- Opening Delimiter -

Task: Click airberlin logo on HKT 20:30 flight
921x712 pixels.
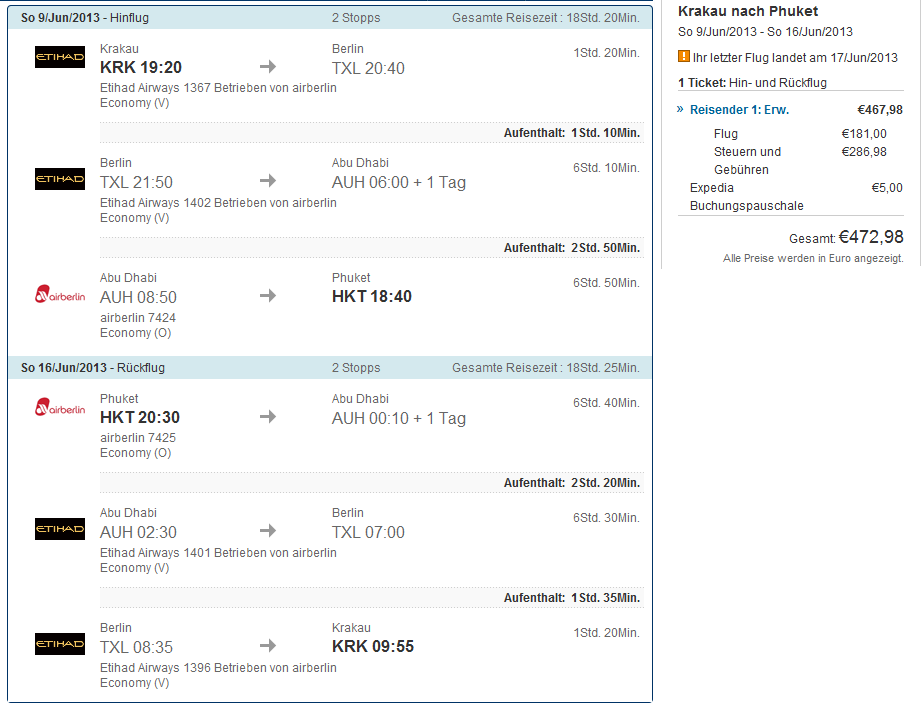Action: 60,407
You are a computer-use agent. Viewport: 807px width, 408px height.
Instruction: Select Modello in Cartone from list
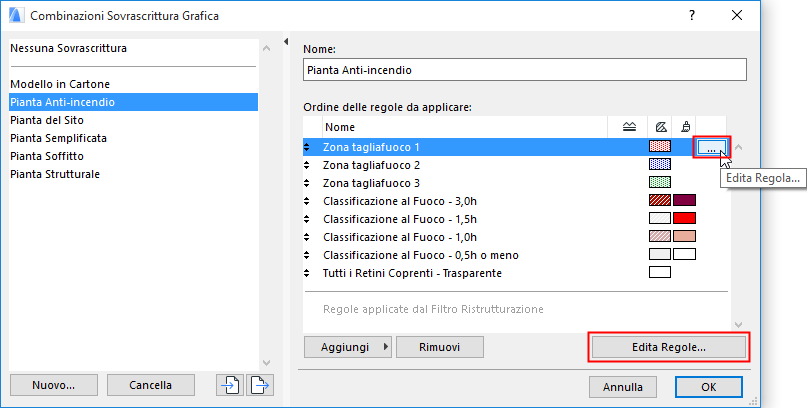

- Closing Delimiter -

WORK TASK
When you transcribe the entries above, keep every word exact and leave out the pictures.

ANSWER FOR THE TASK
Task: Click airberlin logo on HKT 20:30 flight
921x712 pixels.
Action: 60,407
You are a computer-use agent. Viewport: 807px width, 408px height.
Instruction: Select Modello in Cartone from list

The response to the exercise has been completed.